Many of those laggards are down a lot. Simply not owning those "toxic" stocks likely has more to do with posting positive performance in the second half of 2016 than owning the best performers.

To find the stocks waving red flags here, we're turning to the charts today for a technical look at five big stocks that could be toxic to own.

For the unfamiliar, technical analysis is a way for investors to quantify qualitative factors, such as investor psychology, based on a stock's price action and trends. Once the domain of cloistered trading teams on Wall Street, technicals can help top traders make consistently profitable trades and can aid fundamental investors in better entry and exit points.

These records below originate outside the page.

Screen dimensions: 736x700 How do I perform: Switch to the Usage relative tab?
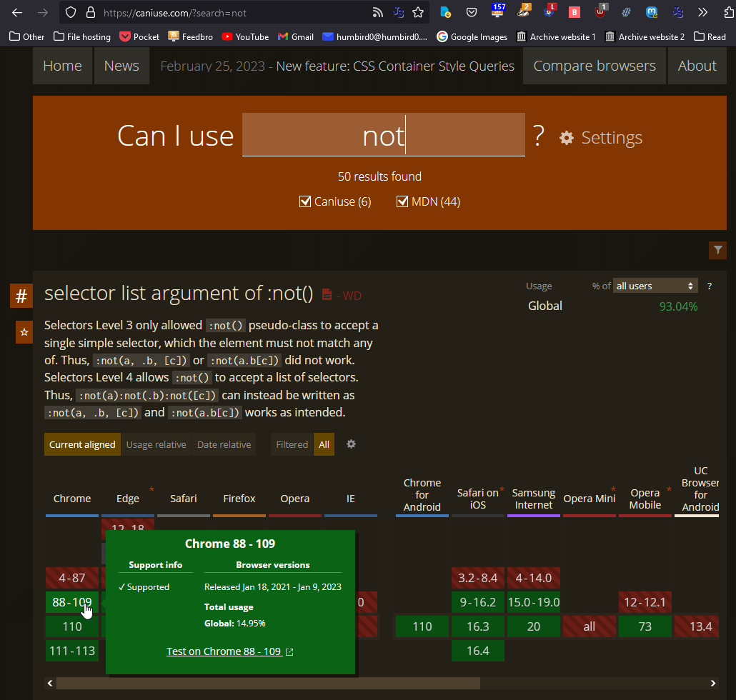(156, 444)
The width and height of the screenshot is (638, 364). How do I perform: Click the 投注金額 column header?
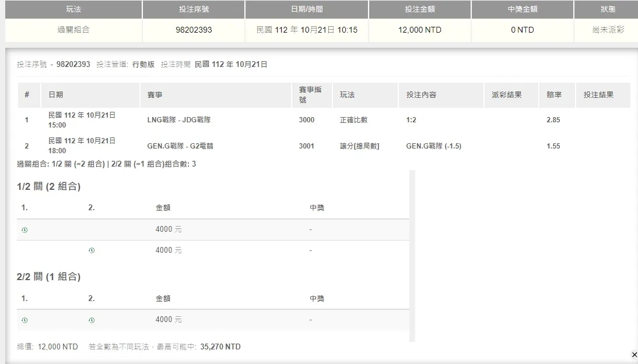click(420, 9)
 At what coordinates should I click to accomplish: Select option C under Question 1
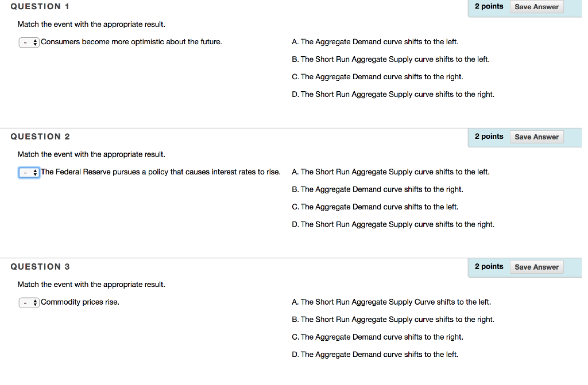pos(377,76)
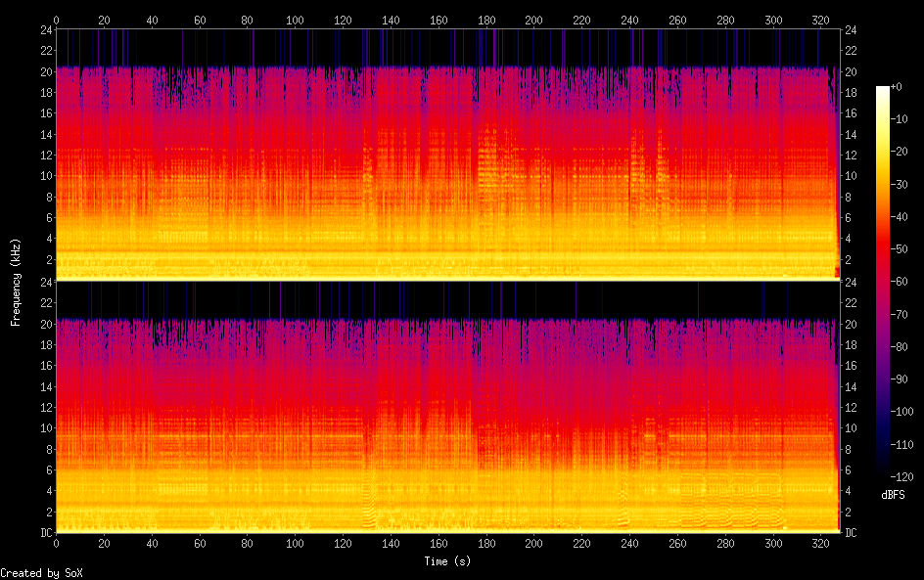
Task: Click the "Time (s)" axis label
Action: 448,561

Just so we're clear, the companies I'm talking about today are hardly junk. By that, I mean they're not next up in line at bankruptcy court - and many of them have very strong businesses. But that's frankly irrelevant to what happens to their stocks; from a technical analysis standpoint, sellers are shoving around these toxic stocks right now. For that reason, fundamental investors need to decide how long they're willing to take the pain if they want to hold onto these firms in the weeks and months ahead. And for investors looking to buy one of these positions, it makes sense to wait for more favorable technical conditions (and a lower share price) before piling in.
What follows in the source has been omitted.